(Data listing begins)

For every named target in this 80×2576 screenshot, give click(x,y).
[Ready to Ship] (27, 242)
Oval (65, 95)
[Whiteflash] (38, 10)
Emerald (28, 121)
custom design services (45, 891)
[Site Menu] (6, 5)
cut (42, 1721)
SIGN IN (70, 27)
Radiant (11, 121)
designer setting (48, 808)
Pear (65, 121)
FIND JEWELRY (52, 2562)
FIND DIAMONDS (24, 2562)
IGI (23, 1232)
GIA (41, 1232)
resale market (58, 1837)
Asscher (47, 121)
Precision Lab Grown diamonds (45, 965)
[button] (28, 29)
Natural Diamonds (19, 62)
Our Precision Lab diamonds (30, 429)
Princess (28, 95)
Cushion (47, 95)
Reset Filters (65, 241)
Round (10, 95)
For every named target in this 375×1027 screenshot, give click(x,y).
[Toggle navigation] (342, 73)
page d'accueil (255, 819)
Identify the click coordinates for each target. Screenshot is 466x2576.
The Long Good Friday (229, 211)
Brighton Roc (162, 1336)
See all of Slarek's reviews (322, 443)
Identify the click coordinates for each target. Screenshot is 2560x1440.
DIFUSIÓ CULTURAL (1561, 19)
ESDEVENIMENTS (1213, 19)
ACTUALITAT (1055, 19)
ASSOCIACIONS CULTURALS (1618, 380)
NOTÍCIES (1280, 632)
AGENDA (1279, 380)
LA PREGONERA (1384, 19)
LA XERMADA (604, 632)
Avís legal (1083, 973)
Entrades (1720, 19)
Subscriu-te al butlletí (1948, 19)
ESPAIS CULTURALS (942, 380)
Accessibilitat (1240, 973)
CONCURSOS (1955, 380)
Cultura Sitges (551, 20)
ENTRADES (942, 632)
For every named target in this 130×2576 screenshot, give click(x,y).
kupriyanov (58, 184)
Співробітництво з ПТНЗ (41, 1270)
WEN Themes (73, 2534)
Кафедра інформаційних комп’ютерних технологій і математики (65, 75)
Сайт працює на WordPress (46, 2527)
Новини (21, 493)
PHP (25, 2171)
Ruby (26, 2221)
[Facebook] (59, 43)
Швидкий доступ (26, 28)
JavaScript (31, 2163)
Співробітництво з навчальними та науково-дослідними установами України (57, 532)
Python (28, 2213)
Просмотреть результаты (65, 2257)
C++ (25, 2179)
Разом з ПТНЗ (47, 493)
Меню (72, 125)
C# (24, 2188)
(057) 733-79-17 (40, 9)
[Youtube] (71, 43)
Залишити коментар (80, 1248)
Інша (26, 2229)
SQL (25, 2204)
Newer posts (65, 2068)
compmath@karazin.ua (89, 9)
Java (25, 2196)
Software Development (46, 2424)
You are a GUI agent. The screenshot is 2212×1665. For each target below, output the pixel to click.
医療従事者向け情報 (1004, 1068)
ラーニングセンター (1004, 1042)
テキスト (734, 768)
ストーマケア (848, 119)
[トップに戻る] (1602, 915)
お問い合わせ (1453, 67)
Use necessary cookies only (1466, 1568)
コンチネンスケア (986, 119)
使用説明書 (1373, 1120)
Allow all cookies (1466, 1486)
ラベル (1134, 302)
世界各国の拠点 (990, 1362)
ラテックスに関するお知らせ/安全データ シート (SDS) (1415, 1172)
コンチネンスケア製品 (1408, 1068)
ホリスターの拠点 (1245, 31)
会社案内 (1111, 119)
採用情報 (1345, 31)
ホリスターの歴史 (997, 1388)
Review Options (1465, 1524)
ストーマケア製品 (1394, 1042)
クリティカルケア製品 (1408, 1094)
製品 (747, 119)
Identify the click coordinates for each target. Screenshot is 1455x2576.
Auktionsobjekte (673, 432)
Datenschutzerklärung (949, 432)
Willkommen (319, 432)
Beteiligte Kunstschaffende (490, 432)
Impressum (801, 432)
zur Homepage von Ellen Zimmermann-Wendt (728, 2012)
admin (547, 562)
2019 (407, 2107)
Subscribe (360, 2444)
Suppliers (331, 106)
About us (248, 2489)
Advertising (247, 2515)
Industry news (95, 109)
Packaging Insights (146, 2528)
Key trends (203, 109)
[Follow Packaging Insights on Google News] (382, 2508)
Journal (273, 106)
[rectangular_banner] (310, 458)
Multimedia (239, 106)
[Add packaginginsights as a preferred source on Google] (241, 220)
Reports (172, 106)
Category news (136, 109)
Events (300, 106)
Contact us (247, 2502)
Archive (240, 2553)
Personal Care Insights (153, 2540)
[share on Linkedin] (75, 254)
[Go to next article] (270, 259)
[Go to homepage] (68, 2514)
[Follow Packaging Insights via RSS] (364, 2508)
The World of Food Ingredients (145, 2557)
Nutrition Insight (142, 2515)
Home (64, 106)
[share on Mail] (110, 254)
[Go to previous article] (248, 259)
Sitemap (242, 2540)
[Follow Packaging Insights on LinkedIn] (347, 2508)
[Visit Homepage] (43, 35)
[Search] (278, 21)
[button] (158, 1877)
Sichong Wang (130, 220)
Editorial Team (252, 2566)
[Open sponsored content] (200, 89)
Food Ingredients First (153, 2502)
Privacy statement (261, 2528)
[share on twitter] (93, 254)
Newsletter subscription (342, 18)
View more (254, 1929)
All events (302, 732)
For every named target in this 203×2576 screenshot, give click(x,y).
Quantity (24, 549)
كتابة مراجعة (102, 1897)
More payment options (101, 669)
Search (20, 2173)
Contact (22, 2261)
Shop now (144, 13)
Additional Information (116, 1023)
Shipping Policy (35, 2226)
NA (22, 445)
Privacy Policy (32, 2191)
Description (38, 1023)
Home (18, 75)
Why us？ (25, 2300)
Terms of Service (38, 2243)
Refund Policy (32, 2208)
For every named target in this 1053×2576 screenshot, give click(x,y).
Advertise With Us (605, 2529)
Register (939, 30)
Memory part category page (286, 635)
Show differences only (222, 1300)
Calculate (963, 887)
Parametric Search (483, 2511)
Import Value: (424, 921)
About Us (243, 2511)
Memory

(Data listing ends)

* Work request
Word for word, return the entire set of entries.

* Response
For every named target in this 80×2576 screenshot, give click(x,y).
[Ready to Ship] (27, 242)
Oval (65, 95)
[Whiteflash] (38, 10)
Emerald (28, 121)
custom design services (45, 891)
[Site Menu] (6, 5)
cut (42, 1721)
SIGN IN (70, 27)
Radiant (11, 121)
designer setting (48, 808)
Pear (65, 121)
FIND JEWELRY (52, 2562)
FIND DIAMONDS (24, 2562)
IGI (23, 1232)
GIA (41, 1232)
resale market (58, 1837)
Asscher (47, 121)
Precision Lab Grown diamonds (45, 965)
[button] (28, 29)
Natural Diamonds (19, 62)
Our Precision Lab diamonds (30, 429)
Princess (28, 95)
Cushion (47, 95)
Reset Filters (65, 241)
Round (10, 95)
For every named target in this 375×1027 screenshot, give click(x,y).
[Toggle navigation] (342, 73)
page d'accueil (255, 819)
Identify the click coordinates for each target. Screenshot is 466x2576.
The Long Good Friday (229, 211)
Brighton Roc (162, 1336)
See all of Slarek's reviews (322, 443)
Identify the click coordinates for each target. Screenshot is 2560x1440.
DIFUSIÓ CULTURAL (1561, 19)
ESDEVENIMENTS (1213, 19)
ACTUALITAT (1055, 19)
ASSOCIACIONS CULTURALS (1618, 380)
NOTÍCIES (1280, 632)
AGENDA (1279, 380)
LA PREGONERA (1384, 19)
LA XERMADA (604, 632)
Avís legal (1083, 973)
Entrades (1720, 19)
Subscriu-te al butlletí (1948, 19)
ESPAIS CULTURALS (942, 380)
Accessibilitat (1240, 973)
CONCURSOS (1955, 380)
Cultura Sitges (551, 20)
ENTRADES (942, 632)
For every named target in this 130×2576 screenshot, give click(x,y).
kupriyanov (58, 184)
Співробітництво з ПТНЗ (41, 1270)
WEN Themes (73, 2534)
Кафедра інформаційних комп’ютерних технологій і математики (65, 75)
Сайт працює на WordPress (46, 2527)
Новини (21, 493)
PHP (25, 2171)
Ruby (26, 2221)
[Facebook] (59, 43)
Швидкий доступ (26, 28)
JavaScript (31, 2163)
Співробітництво з навчальними та науково-дослідними установами України (57, 532)
Python (28, 2213)
Просмотреть результаты (65, 2257)
C++ (25, 2179)
Разом з ПТНЗ (47, 493)
Меню (72, 125)
C# (24, 2188)
(057) 733-79-17 (40, 9)
[Youtube] (71, 43)
Залишити коментар (80, 1248)
Інша (26, 2229)
SQL (25, 2204)
Newer posts (65, 2068)
compmath@karazin.ua (89, 9)
Java (25, 2196)
Software Development (46, 2424)
You are a GUI agent. The screenshot is 2212×1665. For each target below, output the pixel to click.
医療従事者向け情報 (1004, 1068)
ラーニングセンター (1004, 1042)
テキスト (734, 768)
ストーマケア (848, 119)
[トップに戻る] (1602, 915)
お問い合わせ (1453, 67)
Use necessary cookies only (1466, 1568)
コンチネンスケア (986, 119)
使用説明書 (1373, 1120)
Allow all cookies (1466, 1486)
ラベル (1134, 302)
世界各国の拠点 (990, 1362)
ラテックスに関するお知らせ/安全データ シート (SDS) (1415, 1172)
コンチネンスケア製品 (1408, 1068)
ホリスターの拠点 (1245, 31)
会社案内 (1111, 119)
採用情報 (1345, 31)
ホリスターの歴史 (997, 1388)
Review Options (1465, 1524)
ストーマケア製品 (1394, 1042)
クリティカルケア製品 (1408, 1094)
製品 (747, 119)
Identify the click coordinates for each target. Screenshot is 1455x2576.
Auktionsobjekte (673, 432)
Datenschutzerklärung (949, 432)
Willkommen (319, 432)
Beteiligte Kunstschaffende (490, 432)
Impressum (801, 432)
zur Homepage von Ellen Zimmermann-Wendt (728, 2012)
admin (547, 562)
2019 (407, 2107)
Subscribe (360, 2444)
Suppliers (331, 106)
About us (248, 2489)
Advertising (247, 2515)
Industry news (95, 109)
Packaging Insights (146, 2528)
Key trends (203, 109)
[Follow Packaging Insights on Google News] (382, 2508)
Journal (273, 106)
[rectangular_banner] (310, 458)
Multimedia (239, 106)
[Add packaginginsights as a preferred source on Google] (241, 220)
Reports (172, 106)
Category news (136, 109)
Events (300, 106)
Contact us (247, 2502)
Archive (240, 2553)
Personal Care Insights (153, 2540)
[share on Linkedin] (75, 254)
[Go to next article] (270, 259)
[Go to homepage] (68, 2514)
[Follow Packaging Insights via RSS] (364, 2508)
The World of Food Ingredients (145, 2557)
Nutrition Insight (142, 2515)
Home (64, 106)
[share on Mail] (110, 254)
[Go to previous article] (248, 259)
Sitemap (242, 2540)
[Follow Packaging Insights on LinkedIn] (347, 2508)
[Visit Homepage] (43, 35)
[Search] (278, 21)
[button] (158, 1877)
Sichong Wang (130, 220)
Editorial Team (252, 2566)
[Open sponsored content] (200, 89)
Food Ingredients First (153, 2502)
Privacy statement (261, 2528)
[share on twitter] (93, 254)
Newsletter subscription (342, 18)
View more (254, 1929)
All events (302, 732)
For every named target in this 203×2576 screenshot, give click(x,y).
Quantity (24, 549)
كتابة مراجعة (102, 1897)
More payment options (101, 669)
Search (20, 2173)
Contact (22, 2261)
Shop now (144, 13)
Additional Information (116, 1023)
Shipping Policy (35, 2226)
NA (22, 445)
Privacy Policy (32, 2191)
Description (38, 1023)
Home (18, 75)
Why us？ (25, 2300)
Terms of Service (38, 2243)
Refund Policy (32, 2208)
For every named target in this 1053×2576 screenshot, give click(x,y).
Advertise With Us (605, 2529)
Register (939, 30)
Memory part category page (286, 635)
Show differences only (222, 1300)
Calculate (963, 887)
Parametric Search (483, 2511)
Import Value: (424, 921)
About Us (243, 2511)
Memory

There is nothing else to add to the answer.